== Assignment ==
Apart from any images, the entries are to be output exactly.

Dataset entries
--------
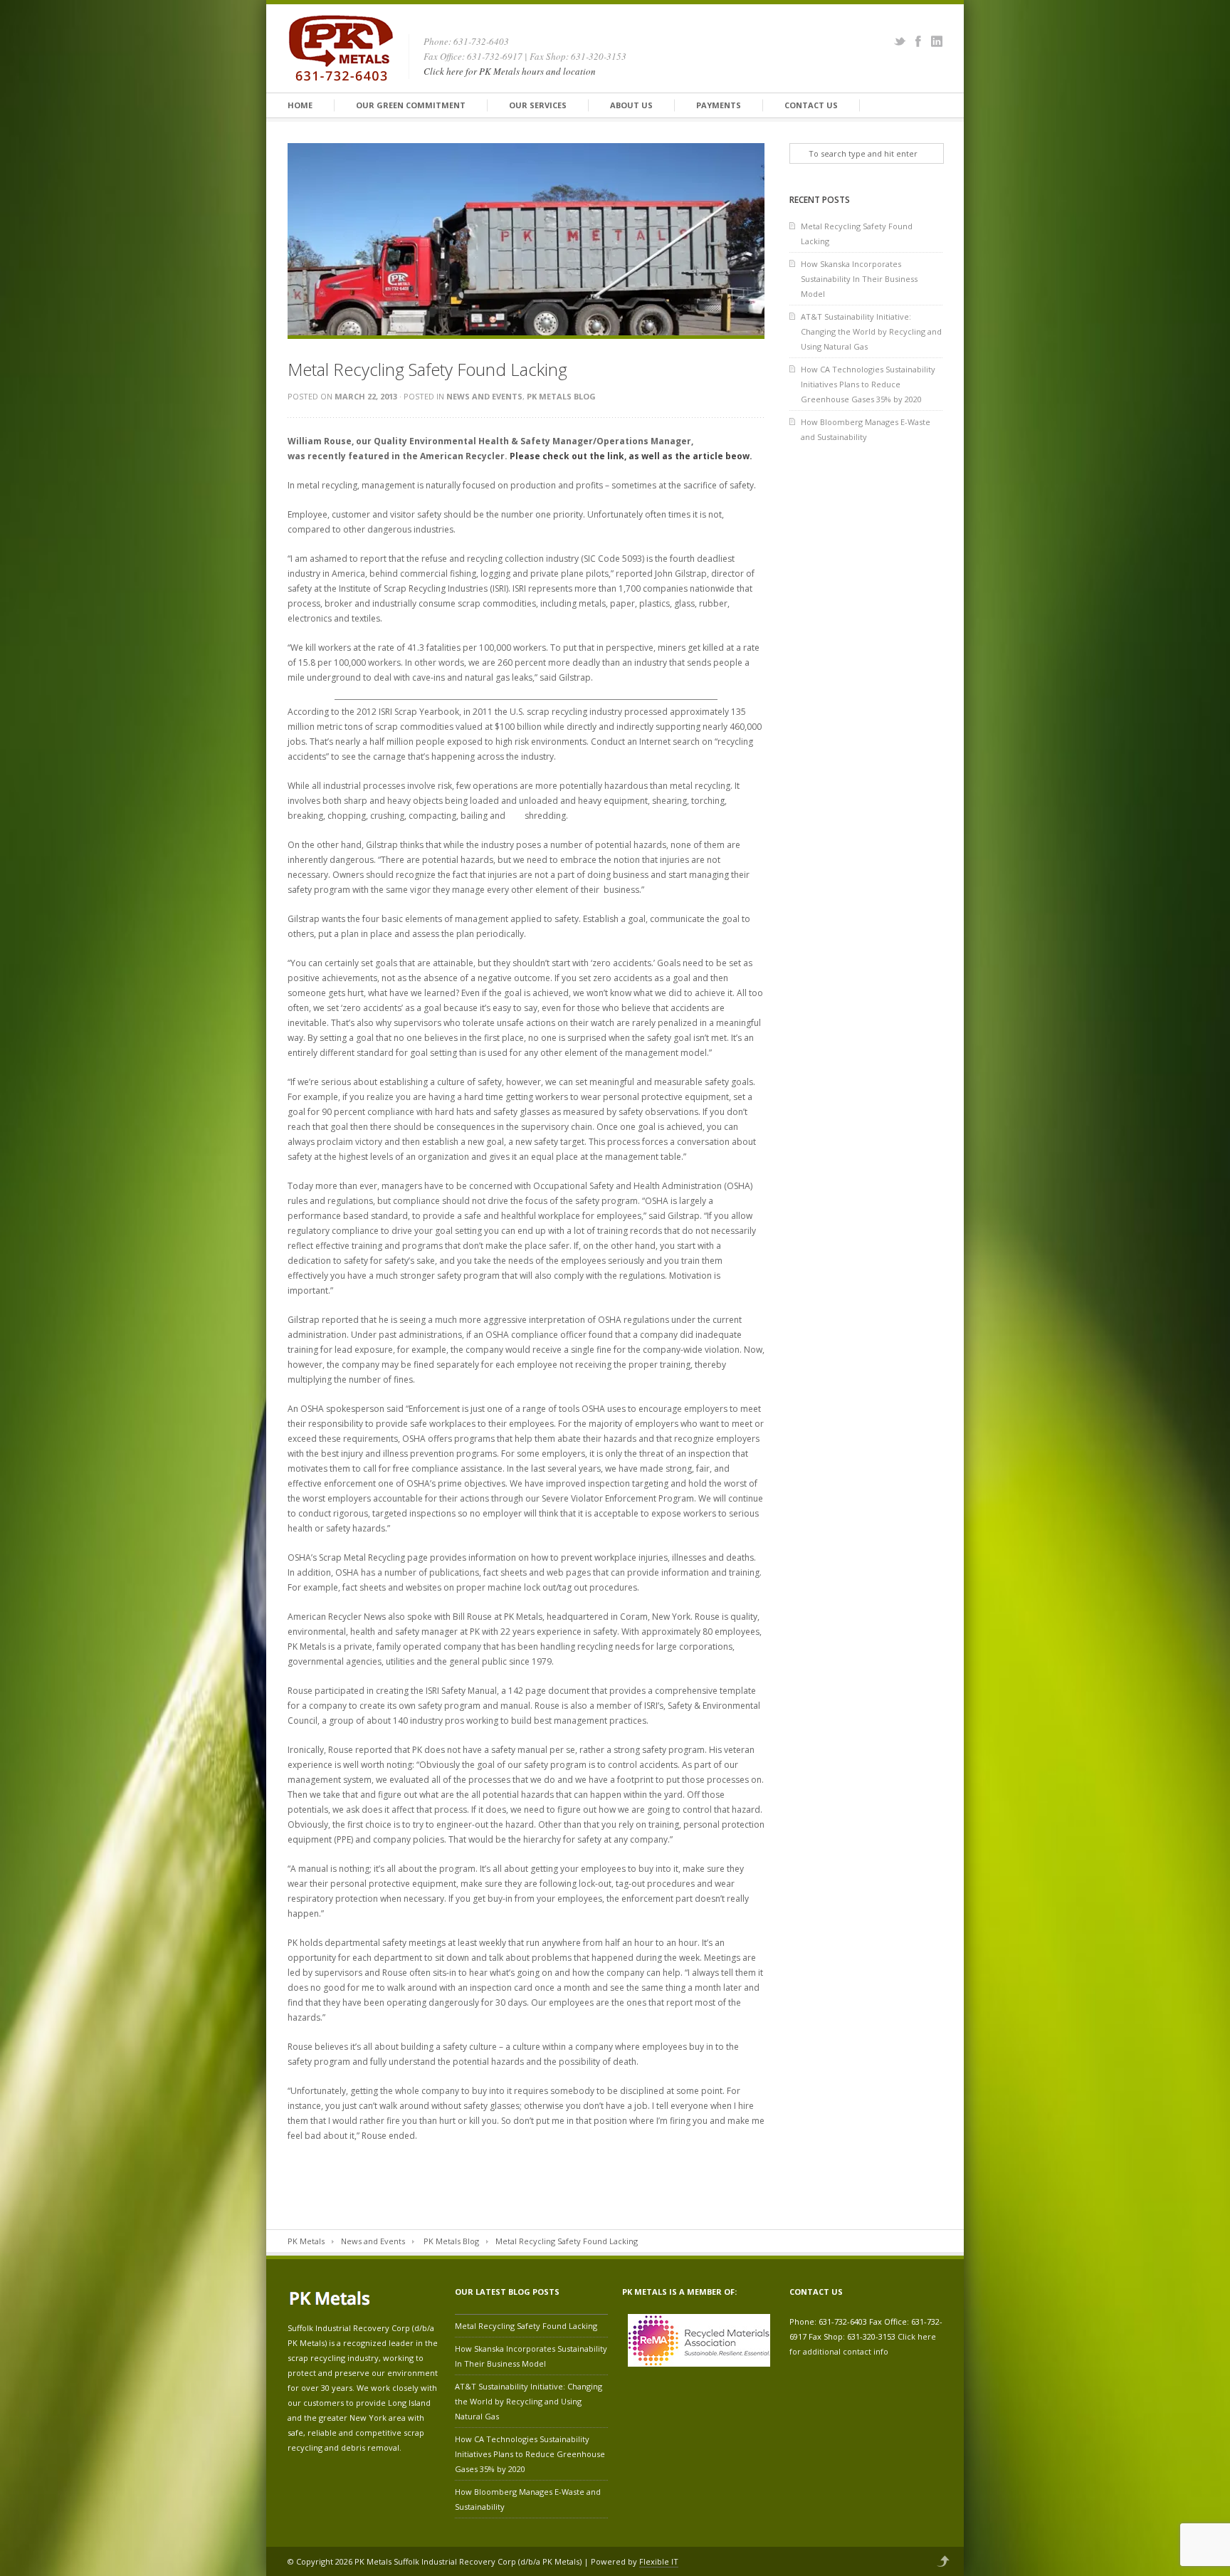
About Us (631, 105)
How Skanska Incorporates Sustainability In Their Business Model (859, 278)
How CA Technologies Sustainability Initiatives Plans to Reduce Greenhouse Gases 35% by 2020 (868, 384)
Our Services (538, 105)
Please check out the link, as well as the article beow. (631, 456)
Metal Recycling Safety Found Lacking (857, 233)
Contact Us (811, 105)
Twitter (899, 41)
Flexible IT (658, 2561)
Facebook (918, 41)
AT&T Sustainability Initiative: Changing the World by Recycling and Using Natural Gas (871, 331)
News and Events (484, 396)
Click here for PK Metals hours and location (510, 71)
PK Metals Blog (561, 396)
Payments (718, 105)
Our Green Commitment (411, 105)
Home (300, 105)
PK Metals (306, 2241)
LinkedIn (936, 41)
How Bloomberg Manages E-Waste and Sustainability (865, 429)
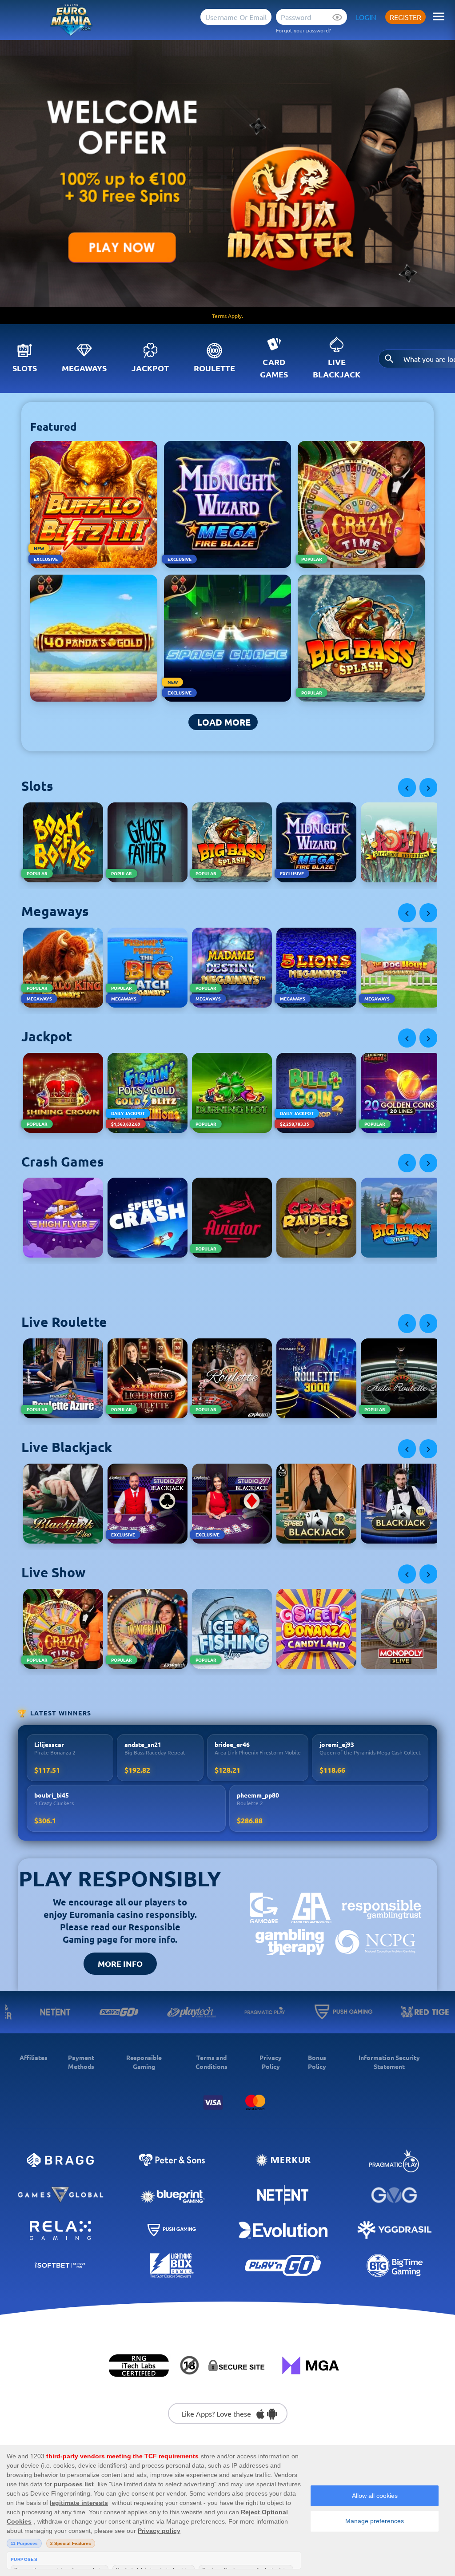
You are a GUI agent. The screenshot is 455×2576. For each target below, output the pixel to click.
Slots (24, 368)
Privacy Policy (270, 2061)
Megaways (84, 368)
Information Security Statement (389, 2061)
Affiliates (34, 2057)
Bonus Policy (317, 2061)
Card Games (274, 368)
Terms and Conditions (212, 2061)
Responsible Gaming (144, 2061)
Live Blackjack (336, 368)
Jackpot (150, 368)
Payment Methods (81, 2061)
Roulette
--------
== Response to this task ==
About Us (631, 105)
How Skanska Incorporates Sustainability In Their Business Model (859, 278)
How CA Technologies Sustainability Initiatives Plans to Reduce Greenhouse Gases 35% by 2020 (868, 384)
Our Services (538, 105)
Please check out the link, as well as the article beow. (631, 456)
Metal Recycling Safety Found Lacking (857, 233)
Contact Us (811, 105)
Twitter (899, 41)
Flexible IT (658, 2561)
Facebook (918, 41)
AT&T Sustainability Initiative: Changing the World by Recycling and Using Natural Gas (871, 331)
News and Events (484, 396)
Click here for PK Metals hours and location (510, 71)
PK Metals Blog (561, 396)
Payments (718, 105)
Our Green Commitment (411, 105)
Home (300, 105)
PK Metals (306, 2241)
LinkedIn (936, 41)
How Bloomberg Manages E-Waste and Sustainability (865, 429)
You are a GUI agent. The screenshot is 455×2576. For each target below, output the pixel to click.
Slots (24, 368)
Privacy Policy (270, 2061)
Megaways (84, 368)
Information Security Statement (389, 2061)
Affiliates (34, 2057)
Bonus Policy (317, 2061)
Card Games (274, 368)
Terms and Conditions (212, 2061)
Responsible Gaming (144, 2061)
Live Blackjack (336, 368)
Jackpot (150, 368)
Payment Methods (81, 2061)
Roulette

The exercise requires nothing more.